= Miscellaneous charges order =

IATA documentation

A miscellaneous charges order (MCO), also known as miscellaneous purpose document (MPD), is an accountable IATA document, similar to an old-style airline ticket, used to process the payment of travel arrangements. They are issued by airlines, but normally pay for services other than airfares. An MCO may be used to purchase most services offered by airlines, hotels and tour operators.

==Coupons==

In common with older airline tickets, MCOs had a number of passenger coupons, (typically 1, 2 or 4), as well as valueless coupons for the agency's records and the airlines' interline clearing house.

There were two main types of MCO, those with a specific value for each coupon, and those with the residual value moving to the next coupon. These were often used where the cost of a service would not be known in advance – such as paying for excess baggage.
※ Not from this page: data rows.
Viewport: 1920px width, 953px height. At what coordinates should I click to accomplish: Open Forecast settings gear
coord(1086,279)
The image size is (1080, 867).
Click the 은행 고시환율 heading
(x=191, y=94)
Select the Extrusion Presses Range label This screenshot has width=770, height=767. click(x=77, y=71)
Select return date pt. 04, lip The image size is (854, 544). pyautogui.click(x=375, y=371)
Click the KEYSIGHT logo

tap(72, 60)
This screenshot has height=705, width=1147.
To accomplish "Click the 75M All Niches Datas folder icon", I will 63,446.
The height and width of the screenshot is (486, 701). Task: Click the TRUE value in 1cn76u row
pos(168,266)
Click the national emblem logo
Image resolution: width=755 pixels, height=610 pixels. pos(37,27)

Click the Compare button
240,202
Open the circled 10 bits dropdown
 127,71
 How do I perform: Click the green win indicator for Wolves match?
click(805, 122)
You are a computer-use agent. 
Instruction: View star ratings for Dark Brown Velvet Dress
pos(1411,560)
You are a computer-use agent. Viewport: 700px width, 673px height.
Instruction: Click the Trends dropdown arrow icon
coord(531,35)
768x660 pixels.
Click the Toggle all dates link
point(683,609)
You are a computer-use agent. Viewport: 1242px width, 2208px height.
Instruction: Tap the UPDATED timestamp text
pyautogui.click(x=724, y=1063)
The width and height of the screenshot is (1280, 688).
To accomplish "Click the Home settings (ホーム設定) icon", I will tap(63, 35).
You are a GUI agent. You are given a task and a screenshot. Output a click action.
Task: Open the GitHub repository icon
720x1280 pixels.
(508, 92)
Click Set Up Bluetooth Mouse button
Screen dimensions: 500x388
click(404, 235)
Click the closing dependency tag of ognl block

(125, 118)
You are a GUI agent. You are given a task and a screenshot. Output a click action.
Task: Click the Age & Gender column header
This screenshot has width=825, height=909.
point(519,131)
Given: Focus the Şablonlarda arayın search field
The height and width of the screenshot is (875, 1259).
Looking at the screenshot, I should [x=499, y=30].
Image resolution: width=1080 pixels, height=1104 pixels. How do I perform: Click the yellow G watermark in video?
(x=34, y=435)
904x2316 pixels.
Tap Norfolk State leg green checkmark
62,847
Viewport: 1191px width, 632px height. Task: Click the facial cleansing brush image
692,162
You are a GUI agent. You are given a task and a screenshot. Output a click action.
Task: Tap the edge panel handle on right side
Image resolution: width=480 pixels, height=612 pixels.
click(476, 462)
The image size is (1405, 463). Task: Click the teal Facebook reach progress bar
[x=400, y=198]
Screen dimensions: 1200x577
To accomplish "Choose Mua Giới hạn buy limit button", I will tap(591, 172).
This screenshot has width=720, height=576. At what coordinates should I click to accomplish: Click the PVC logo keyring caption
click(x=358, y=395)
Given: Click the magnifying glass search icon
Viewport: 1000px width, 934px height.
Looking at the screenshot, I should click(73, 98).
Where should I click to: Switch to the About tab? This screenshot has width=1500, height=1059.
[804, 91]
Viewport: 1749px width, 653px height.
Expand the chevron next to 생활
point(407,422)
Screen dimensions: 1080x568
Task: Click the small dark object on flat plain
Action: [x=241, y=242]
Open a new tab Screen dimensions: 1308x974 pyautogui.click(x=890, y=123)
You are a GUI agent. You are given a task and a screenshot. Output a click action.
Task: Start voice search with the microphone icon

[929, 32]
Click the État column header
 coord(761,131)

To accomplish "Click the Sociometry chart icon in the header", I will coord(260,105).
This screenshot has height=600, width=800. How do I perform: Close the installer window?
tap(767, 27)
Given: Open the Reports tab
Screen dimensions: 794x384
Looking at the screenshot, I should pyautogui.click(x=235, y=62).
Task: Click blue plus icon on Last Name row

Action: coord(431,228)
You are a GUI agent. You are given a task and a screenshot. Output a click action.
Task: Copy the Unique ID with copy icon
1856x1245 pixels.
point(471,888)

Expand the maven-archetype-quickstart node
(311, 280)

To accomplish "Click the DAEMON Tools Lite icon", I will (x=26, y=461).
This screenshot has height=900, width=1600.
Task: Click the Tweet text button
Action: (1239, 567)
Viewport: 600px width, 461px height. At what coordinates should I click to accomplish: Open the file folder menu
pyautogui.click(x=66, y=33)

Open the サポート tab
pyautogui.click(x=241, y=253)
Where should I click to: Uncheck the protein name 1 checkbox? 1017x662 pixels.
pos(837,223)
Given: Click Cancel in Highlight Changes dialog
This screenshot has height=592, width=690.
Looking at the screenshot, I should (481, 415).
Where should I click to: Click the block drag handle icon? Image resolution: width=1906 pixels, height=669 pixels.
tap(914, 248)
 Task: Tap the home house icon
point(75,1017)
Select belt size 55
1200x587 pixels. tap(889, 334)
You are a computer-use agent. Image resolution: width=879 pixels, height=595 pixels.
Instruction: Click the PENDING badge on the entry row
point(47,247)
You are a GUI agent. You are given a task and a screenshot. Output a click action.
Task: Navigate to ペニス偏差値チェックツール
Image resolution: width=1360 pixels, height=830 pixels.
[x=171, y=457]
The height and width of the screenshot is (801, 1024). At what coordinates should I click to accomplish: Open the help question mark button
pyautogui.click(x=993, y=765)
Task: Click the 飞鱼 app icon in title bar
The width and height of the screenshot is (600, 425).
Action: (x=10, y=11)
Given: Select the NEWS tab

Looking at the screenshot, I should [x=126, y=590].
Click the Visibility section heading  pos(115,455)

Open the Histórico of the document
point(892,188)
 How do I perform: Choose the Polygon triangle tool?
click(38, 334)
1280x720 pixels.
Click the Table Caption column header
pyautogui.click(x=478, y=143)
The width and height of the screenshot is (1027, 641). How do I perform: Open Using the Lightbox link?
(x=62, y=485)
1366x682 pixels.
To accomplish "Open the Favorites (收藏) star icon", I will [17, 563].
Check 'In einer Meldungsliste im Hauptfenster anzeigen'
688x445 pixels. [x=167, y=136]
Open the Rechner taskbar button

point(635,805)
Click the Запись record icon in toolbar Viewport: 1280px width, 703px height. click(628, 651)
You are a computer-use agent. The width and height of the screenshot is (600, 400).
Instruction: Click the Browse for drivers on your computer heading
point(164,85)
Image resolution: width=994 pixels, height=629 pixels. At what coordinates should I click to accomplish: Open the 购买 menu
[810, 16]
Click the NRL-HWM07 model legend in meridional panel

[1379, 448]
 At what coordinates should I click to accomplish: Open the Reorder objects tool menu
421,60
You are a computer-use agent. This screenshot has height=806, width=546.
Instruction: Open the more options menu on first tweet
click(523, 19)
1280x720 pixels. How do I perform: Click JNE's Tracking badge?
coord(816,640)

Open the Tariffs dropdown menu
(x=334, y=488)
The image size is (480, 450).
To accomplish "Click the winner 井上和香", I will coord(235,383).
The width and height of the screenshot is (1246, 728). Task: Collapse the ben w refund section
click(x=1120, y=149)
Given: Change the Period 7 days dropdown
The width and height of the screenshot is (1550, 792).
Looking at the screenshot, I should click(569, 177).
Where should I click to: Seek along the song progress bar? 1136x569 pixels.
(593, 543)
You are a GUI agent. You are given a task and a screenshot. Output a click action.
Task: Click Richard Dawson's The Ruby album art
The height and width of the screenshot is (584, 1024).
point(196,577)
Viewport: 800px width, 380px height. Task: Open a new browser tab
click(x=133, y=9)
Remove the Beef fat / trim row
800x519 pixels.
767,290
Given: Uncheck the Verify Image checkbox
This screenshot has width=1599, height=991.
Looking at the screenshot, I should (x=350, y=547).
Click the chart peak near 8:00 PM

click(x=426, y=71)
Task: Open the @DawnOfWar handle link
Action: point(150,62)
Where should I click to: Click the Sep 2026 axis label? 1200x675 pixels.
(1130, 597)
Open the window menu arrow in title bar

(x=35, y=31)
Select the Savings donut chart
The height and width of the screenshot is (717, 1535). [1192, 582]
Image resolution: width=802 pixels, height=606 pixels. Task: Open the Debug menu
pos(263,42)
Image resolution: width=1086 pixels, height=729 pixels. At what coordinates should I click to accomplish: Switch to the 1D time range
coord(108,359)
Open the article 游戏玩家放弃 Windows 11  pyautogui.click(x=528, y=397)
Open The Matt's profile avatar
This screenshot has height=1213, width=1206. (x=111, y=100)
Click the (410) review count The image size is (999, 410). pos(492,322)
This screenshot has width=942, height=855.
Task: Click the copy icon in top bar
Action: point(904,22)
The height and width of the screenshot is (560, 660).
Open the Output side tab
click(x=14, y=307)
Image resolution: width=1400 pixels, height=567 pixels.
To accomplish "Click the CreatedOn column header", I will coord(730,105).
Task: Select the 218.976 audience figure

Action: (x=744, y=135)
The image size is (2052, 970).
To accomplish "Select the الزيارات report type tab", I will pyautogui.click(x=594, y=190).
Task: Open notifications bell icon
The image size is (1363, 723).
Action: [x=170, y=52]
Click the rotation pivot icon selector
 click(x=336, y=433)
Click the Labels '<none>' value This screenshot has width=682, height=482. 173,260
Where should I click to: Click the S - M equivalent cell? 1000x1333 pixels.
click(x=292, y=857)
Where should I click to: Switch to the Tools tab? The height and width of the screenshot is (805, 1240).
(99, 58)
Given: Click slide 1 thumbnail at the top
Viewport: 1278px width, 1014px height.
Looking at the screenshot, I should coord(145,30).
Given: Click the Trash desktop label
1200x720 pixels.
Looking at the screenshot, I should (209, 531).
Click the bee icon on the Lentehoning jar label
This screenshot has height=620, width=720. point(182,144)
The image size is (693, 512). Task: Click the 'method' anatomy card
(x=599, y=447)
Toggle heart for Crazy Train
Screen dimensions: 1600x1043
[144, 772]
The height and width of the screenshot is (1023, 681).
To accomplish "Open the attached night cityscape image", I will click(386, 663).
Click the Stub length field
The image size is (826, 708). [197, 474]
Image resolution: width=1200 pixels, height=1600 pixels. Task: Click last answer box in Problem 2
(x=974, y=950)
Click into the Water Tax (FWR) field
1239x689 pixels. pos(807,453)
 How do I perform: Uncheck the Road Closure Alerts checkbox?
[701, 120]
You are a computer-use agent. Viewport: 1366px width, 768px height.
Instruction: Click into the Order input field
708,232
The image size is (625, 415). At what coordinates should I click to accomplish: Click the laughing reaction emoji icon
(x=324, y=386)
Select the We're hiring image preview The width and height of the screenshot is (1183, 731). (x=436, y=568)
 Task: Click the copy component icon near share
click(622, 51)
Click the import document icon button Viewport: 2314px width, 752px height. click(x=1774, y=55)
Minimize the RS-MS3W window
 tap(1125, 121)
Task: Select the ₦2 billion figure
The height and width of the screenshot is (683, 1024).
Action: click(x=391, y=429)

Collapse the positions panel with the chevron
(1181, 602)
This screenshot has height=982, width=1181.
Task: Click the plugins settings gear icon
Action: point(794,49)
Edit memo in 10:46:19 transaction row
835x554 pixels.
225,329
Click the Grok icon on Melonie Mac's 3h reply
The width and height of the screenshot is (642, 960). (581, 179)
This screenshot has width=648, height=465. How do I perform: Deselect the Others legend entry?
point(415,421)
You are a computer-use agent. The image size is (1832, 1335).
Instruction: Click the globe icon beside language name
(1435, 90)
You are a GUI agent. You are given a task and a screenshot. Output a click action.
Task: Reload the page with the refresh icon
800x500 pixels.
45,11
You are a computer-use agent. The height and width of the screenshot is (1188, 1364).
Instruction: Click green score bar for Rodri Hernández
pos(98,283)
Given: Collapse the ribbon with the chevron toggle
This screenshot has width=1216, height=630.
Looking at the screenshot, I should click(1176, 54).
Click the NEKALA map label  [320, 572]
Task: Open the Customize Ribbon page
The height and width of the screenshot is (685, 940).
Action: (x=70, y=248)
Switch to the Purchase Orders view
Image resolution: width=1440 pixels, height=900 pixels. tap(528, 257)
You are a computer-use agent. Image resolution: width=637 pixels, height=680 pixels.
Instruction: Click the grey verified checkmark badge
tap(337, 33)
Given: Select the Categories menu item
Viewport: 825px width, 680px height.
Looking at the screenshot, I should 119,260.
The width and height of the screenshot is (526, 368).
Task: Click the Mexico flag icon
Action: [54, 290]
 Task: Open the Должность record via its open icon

Typically the passengers' copies on the second type would not show any value, allowing payment for inclusive tours without the services' prices being known to the passenger.

==MCO issue==
Travel agency MCOs were printed blank without airline information, and were endorsed to the airline providing the service (or its local agent if the airline was not represented locally). Like tickets, they were valid for a maximum of one year unless otherwise endorsed for a shorter time.

==Future usage==
As most MCOs are now issued electronically like e-tickets, they are sometimes referred to as vMCOs (virtual Miscellaneous Charges Order). MCO's are being phased out and replaced with Electronic Miscellaneous Documents.